Millions of people take supplements every day, but most don’t know what happens when they stop taking supplements and their effect on their health.
Most people think that if they stop taking supplements, they will lose the progress they’ve made and have to start over.
Many people who take supplements soon discover they no longer need or desire to use them. Is it, however, safe to discontinue taking supplements abruptly? Is a more gradual approach to quitting a better idea?
According to experts, “supplement withdrawal” adverse effects may be a serious thing to consider while quitting your supplement practice. These symptoms may include weariness, headaches, and intestinal problems.
Whether you want to change the sort of supplements you take or stop taking them entirely, there are some best practices to keep in mind.
What should you do if you decide to stop taking supplements
When it comes to dietary supplements, there are a few things you should keep in mind if you decide to stop taking them.
First, always consult with your doctor before stopping any supplement, as they may have specific instructions for discontinuing use.
Secondly, it’s important to taper off slowly when coming off of any supplement, as sudden withdrawal can lead to adverse effects.
Finally, remember that not all supplements are created equal – some may be more difficult to discontinue than others. So do your research before making the decision to stop taking any dietary supplement.
Effects of abruptly discontinuing supplements
What kinds of supplement withdrawal symptoms may you expect if you stop taking vitamins, minerals, adaptogens, or pre-workout formulas?
Side effects may occur depending on how you stop using them, how long you’ve been taking them, and your unique reaction.
- Low energy, tiredness, and sluggishness
- Muscle fatigue
- Inability to concentrate
- Mood swings
- Problems with sleep
- Constipation and other digestive problems
- Immune system deficiency
What supplements are the most likely to trigger withdrawal symptoms?
Because they frequently contain stimulants such as caffeine, usually in combination with other nutrients and herbs, “energy supplements” or “brain boosters” are more prone to induce negative effects when discontinued. When your body develops accustomed to the energy boost that these deliver, you may suffer a lag, brain fog, or mood swings when they are no longer there.
Supplements that you may want to contemplate discontinuing “cold turkey” include:
- Sleep-inducing compositions using herbs like ashwagandha, valerian, or melatonin. If you stop taking them, you may experience restlessness or other sleep problems.
- Herbs that improve moods, such as St. John’s Wort or 5HTP. If you discover that drugs assist raise your mood, discontinuing their use may result in mood changes.
To avoid feeling crappy, how should you stop taking supplements?
It’s important to taper off supplements gradually to give your body time to acclimatize. If you gradually reduce your dosage over several weeks, you are less likely to have withdrawal symptoms.

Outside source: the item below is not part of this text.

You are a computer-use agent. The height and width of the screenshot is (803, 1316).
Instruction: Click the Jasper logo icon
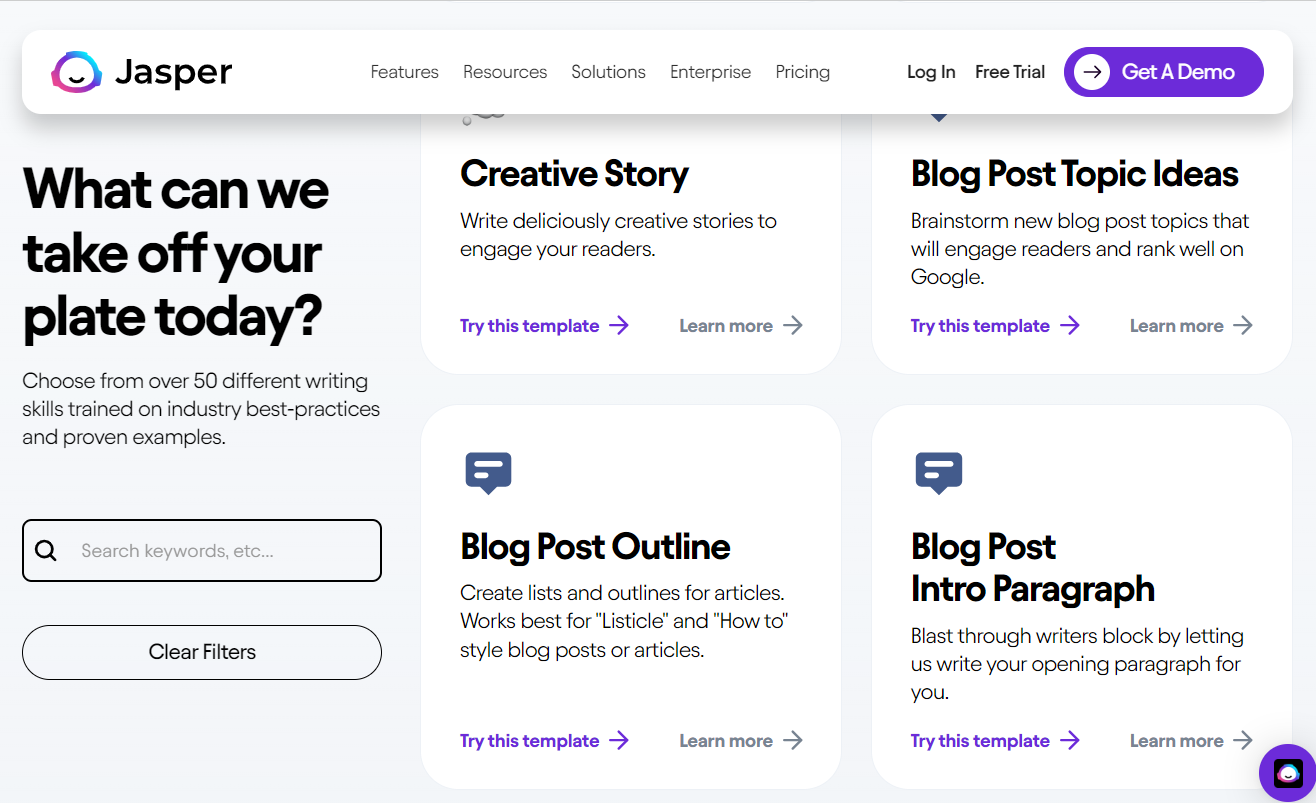coord(76,72)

If you have any known deficiencies, such as vitamin D, iron, or vitamin B12, it’s a good idea to discuss supplementation plans with your doctor to avoid any health problems.
Trying out a new supplement? What to Consider
Are you more interested in trying a different sort of supplement than the one you’re currently taking? Then you’re less likely to suffer from side effects. Naturally, this varies from person to person.
Generally speaking, it’s preferable not to move from taking high dosages of one vitamin (such as zinc) immediately to taking high doses of another. Taking a multivitamin on a daily basis can help with this problem. Most supplements should also be started at a lesser dose and progressively increased as you assess your reaction.
Again, if you’re deficient in a specific nutrient, don’t drastically alter your supplement regimen. If you are not, and simply want to try something new, here are some suggestions:
Consider switching from a single B vitamin (such as B12) to a B complex product to meet broader dietary requirements.
If you take supplements to help your immune system, such as vitamin C, try zinc and probiotics instead (or all three) for similar results.
If you want to gain energy, consider adding iron to your diet if you don’t already (along with B12 if you eat a plant-based diet). Other potential energy supplements include ashwagandha and functional mushrooms like Lion’s Mane.
Supplements to avoid taking on a long-term basis
Some minerals and herbs are best taken for short periods of time rather than long periods of time. To avoid becoming overly reliant on these supplements, don’t use them long-term unless you’re working with a healthcare provider:
- Laxatives (including “natural” kinds such as senna)
- Stimulants like guarana
- St. John’s Wort
- Adaptogens such as Rhodiola or valerian (typically taken for 3 to 6 months before discontinuing for several months)
- Calcium supplements
- High doses of vitamin A
- Isolates of soy/phytoestrogens
- Black cohosh and chaste berry are two herbs that can influence hormone levels.
If you are supplementing correctly, your body will maintain the progress made while you were taking supplements even after you stop. In some cases, stopping supplementation may cause a small setback, but overall your body should continue making progress.
If you have any questions about what happens when you stop taking supplements or how to go about discontinuing them, consult with a healthcare professional.